Training for Strength Vs Training for Size - Why You Should Do Both

Everyone trains for different reasons some to gain strength, others to get bigger, and most guys just train to look good and be fit and fit-looking. Now because we have different fitness goals we tend to follow different kinds or workouts with weights and reps set according to what you want to achieve. Some guys lift heavy to get stronger for less reps verses lifting lighter for more reps to get bigger.
The interesting thing here is that when people train for size they have muscle size which makes them look stronger than they really are, whereas you could have a really strong guy who does not look as strong or have a physique as developed like the big guy. For examples of this just look at Olympic power lifters who are not that big and do not usually have nice looking balanced aesthetic physiques vs bodybuilders who purposefully add mass to targeted areas so they appear to have balanced sometimes oversized physique. Both this guys training attributes have negatives and positives but you as the guy who wants to look good have to take lessons from both training methods, combining strength training and training for size so that you have the best result.
What you should realise is that most people who are not that strong when they start working out therefore before you focus on building your size, you should increase you strength first which will allow you to later on be able to handle weights which will give you great size gains. To gain overall strength for your whole body you need the 3 core exercises of strength training which are the squat, bench press and dead-lifts.
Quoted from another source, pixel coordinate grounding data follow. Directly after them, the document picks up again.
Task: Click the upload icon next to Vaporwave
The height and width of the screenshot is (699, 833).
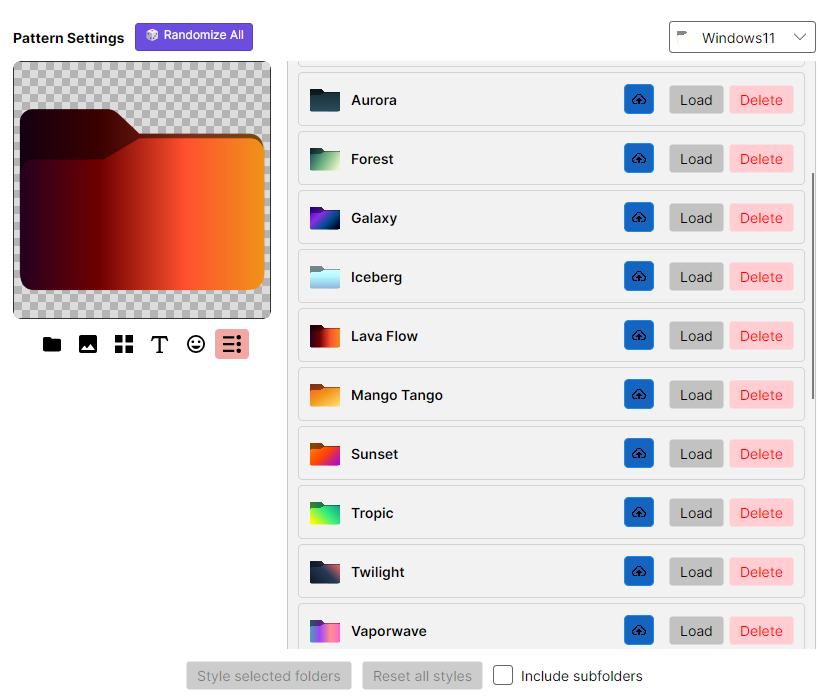Action: (639, 630)
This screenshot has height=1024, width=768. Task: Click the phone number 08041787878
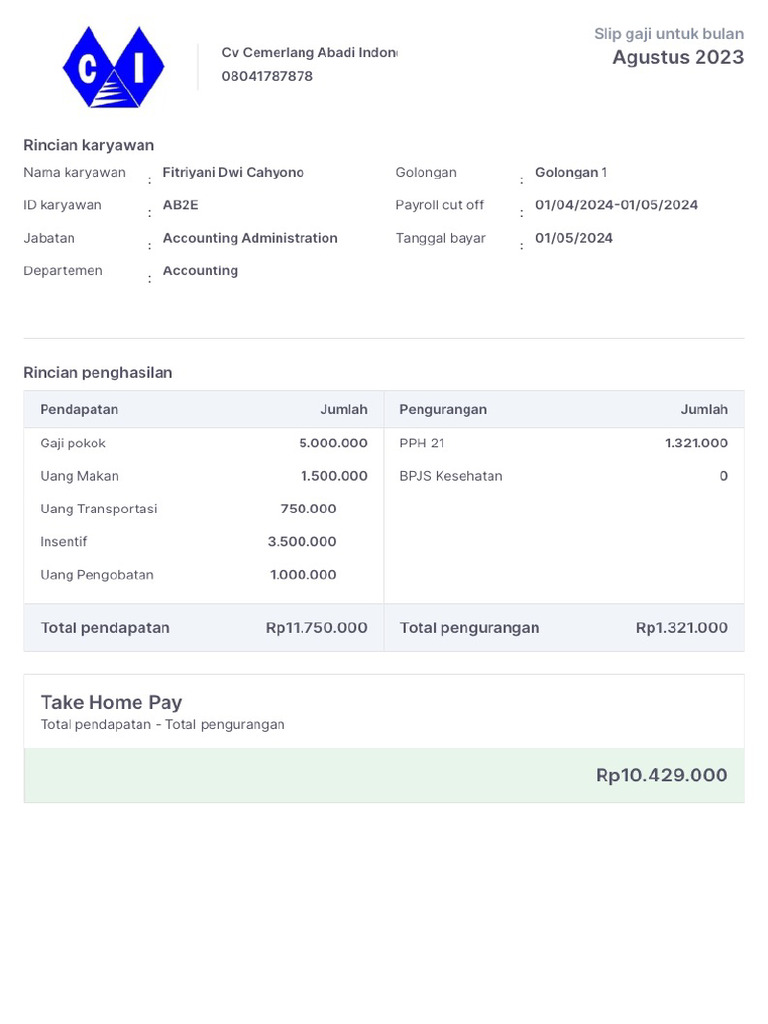(x=267, y=77)
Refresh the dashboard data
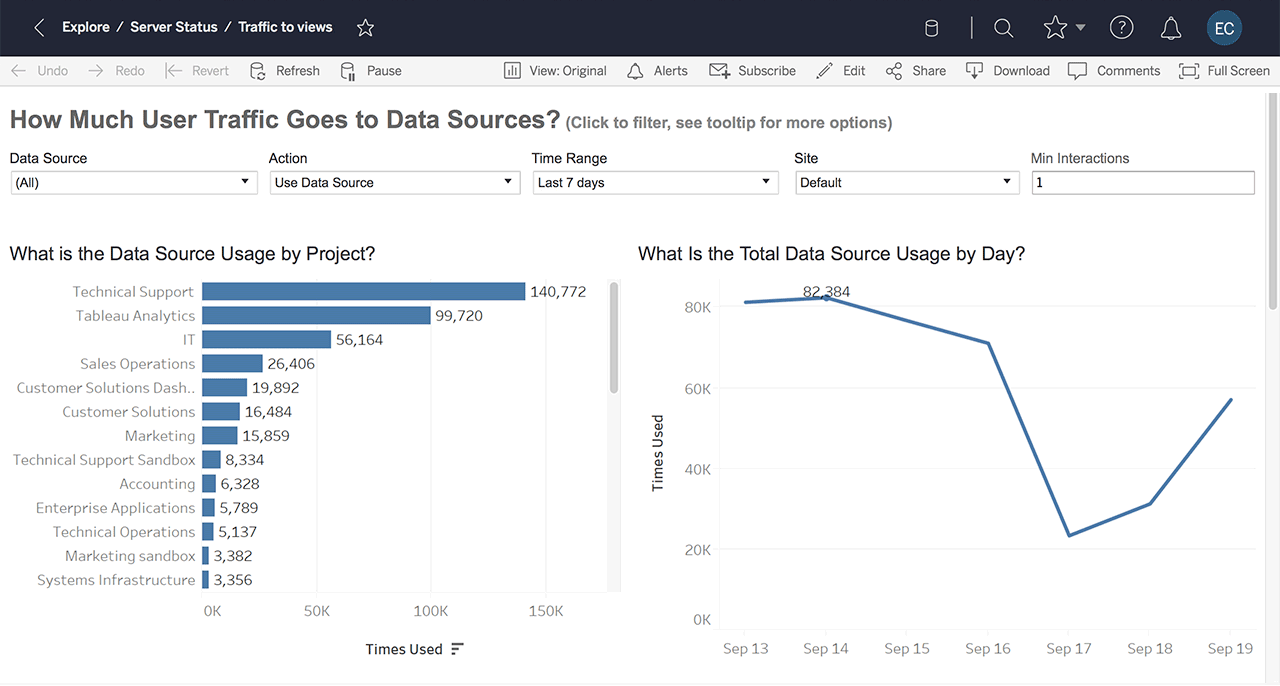 [x=284, y=71]
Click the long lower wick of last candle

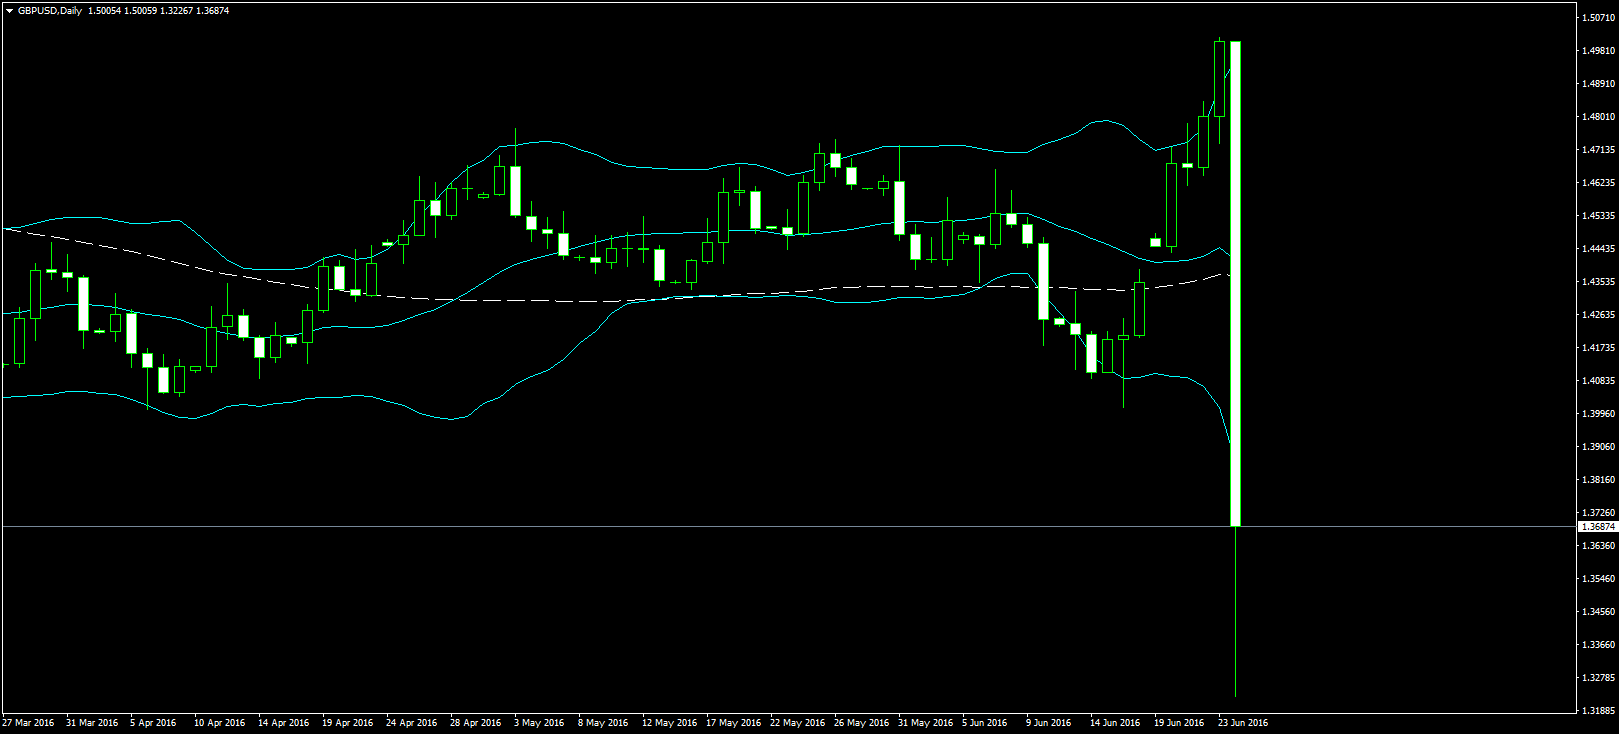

The aim is to gain strength by increasing these core lifts but you also need other exercise like bodyweight exercise to increase your strength and develop other body parts such exercises are the pull up/chin up which work your lats for back width and your biceps but these bodyweight exercises also help with your grip strength which is important for heavy lifts. To get the best results you should do weight pull-ups/chin-ups they are more difficult and more effective. You need other compound exercises like the shoulder press, bent over row, barbell/dumbbell clean and press to increase your overall strength, the reason why doing these compound exercises is so effective in strength gain using low heavy reps is because compound exercises engage most of the muscles in your body during the lifts therefore increasing whole body strength. Doing compound exercises works your major muscle groups which causes the body to secret more testosterone and human growth hormone which will help you grow and a faster rate.
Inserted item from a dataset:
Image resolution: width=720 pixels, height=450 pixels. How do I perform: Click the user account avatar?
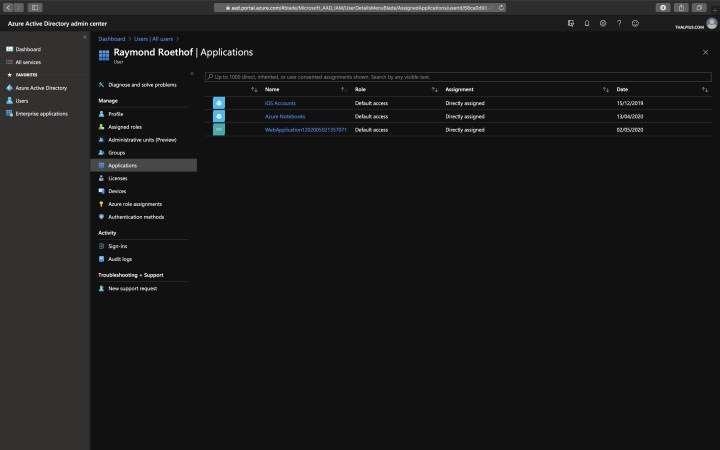pos(711,22)
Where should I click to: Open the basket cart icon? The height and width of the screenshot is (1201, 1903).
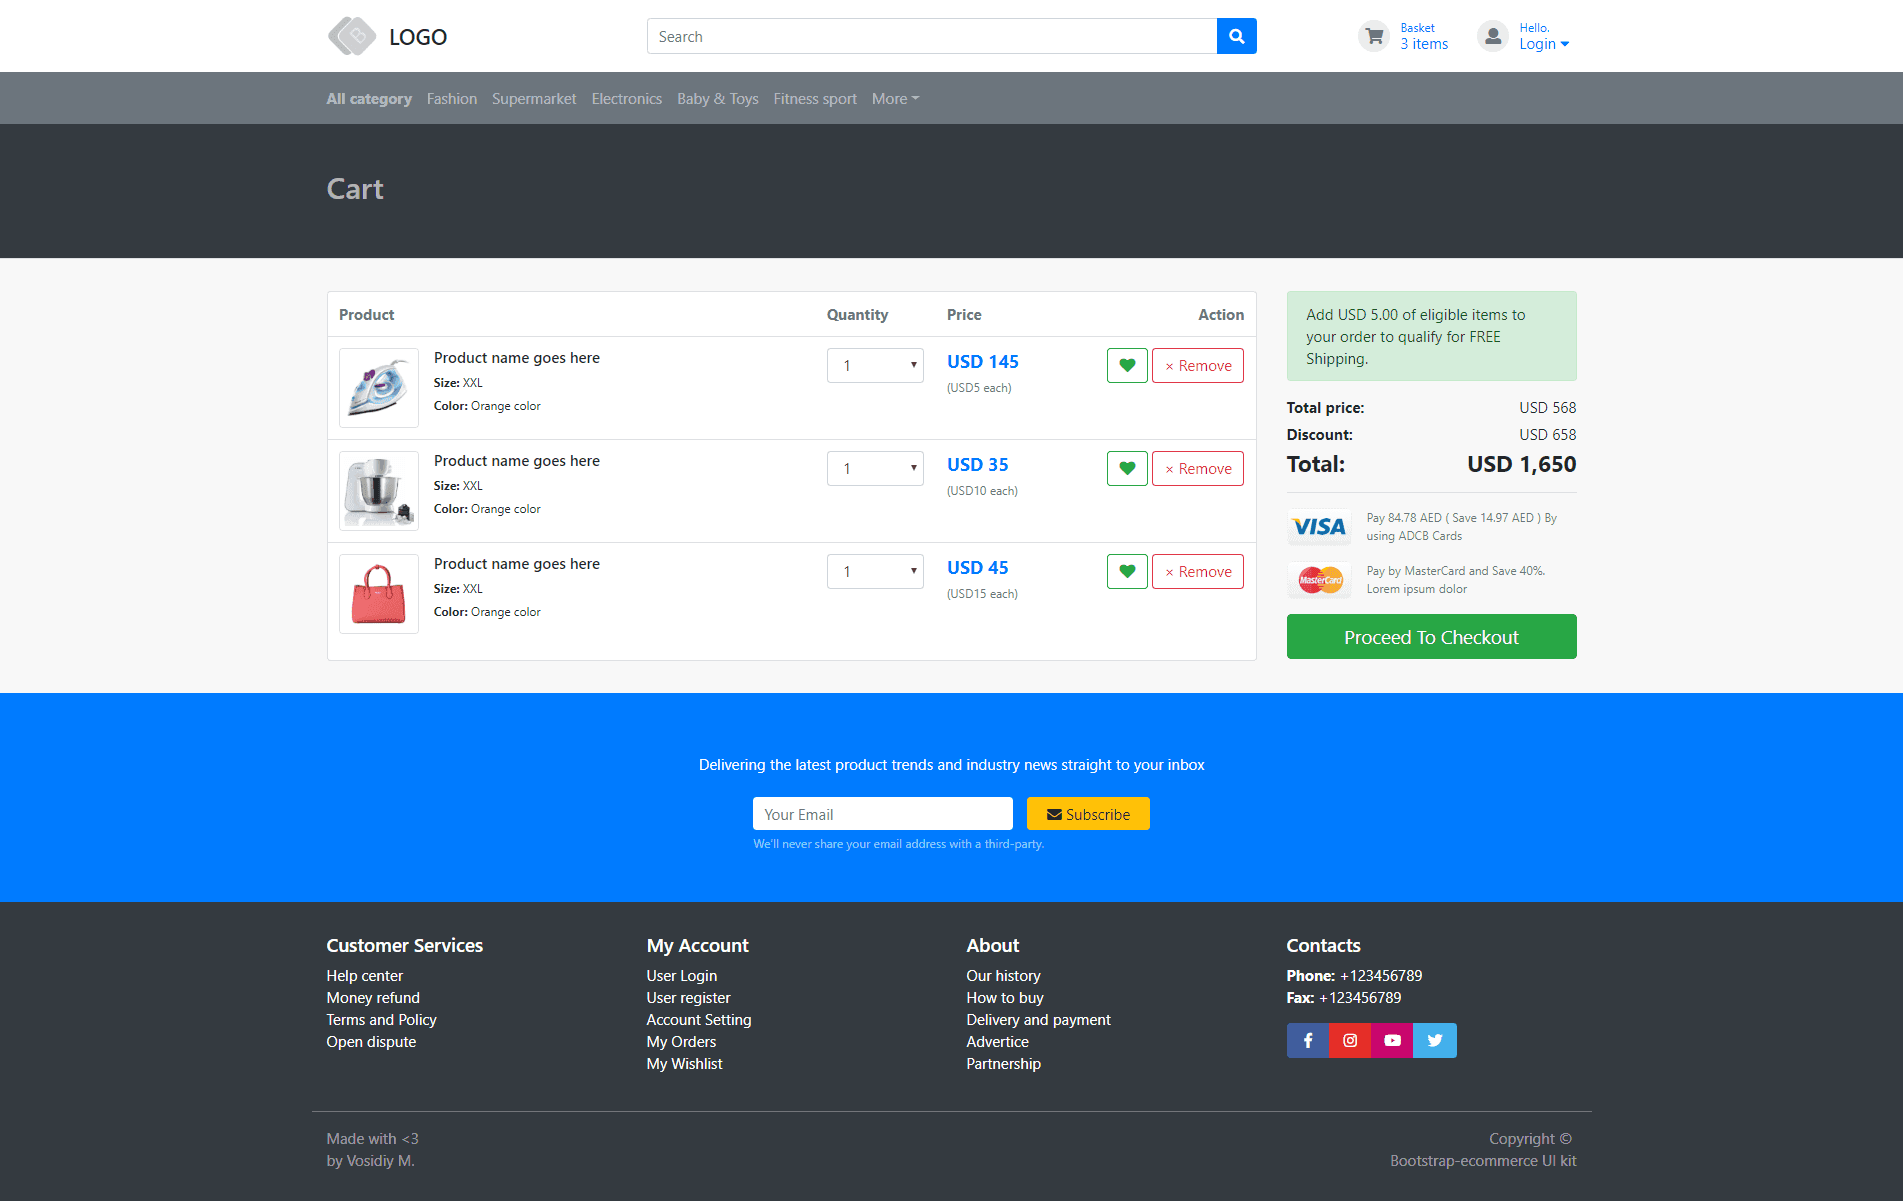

The compound exercises will give you strength and initial size. To make sure you have a balanced physique and to concentrate on selected muscle groups that's when isolation exercises come in and you focus less on the compound exercises which you used as a foundation for your initial strength and muscle gain. You now focus on training in the higher rep ranges of between 8-10 reps for most exercise some need more reps to be effective e. g. (calf raises, since we are talking about a complete physique). The 8-10 rep range is said to be the most effective for growth. At this point you are adding the detail that lacked from your compound strength gaining routine.
No workout is complete without adding the finishing touches which will be adding a cardio routine which will burn all the fat you would have gained from your workouts; this would add the finishing touches. Depending on the type of person you are you could do High-Intensity Interval Training (HIIT) or traditional steady pace cardio. If you are doing the traditional cardio be careful not to do too much cardio as that is counterproductive to muscle gain.
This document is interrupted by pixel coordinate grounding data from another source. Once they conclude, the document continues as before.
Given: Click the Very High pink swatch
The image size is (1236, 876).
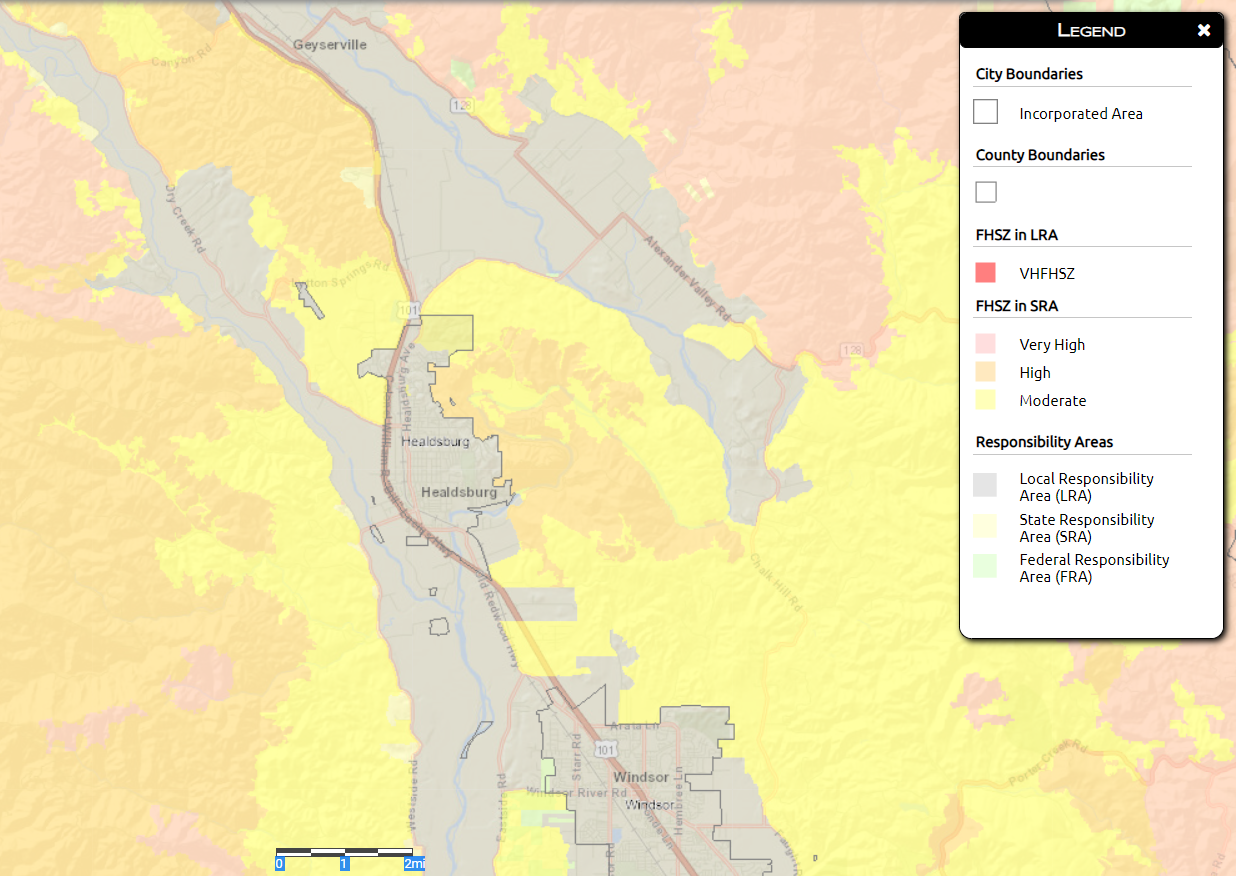Looking at the screenshot, I should pos(985,344).
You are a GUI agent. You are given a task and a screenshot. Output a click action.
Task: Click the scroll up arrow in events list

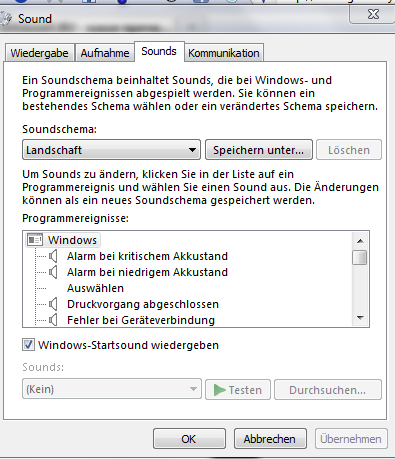pyautogui.click(x=360, y=241)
The process of building a great fit, strong body that looks good involves, gaining strength first by using compound exercises. These compound exercises will in turn give you that initial size boost, and increased testosterone and HGH. You will in turn use the increased hormone secretion to your advantage to tailor the look of your own body using isolation exercises and finalise your look by doing cardio to get rid of any accumulated fat. Then voila. . . you have a great looking and equally strong body.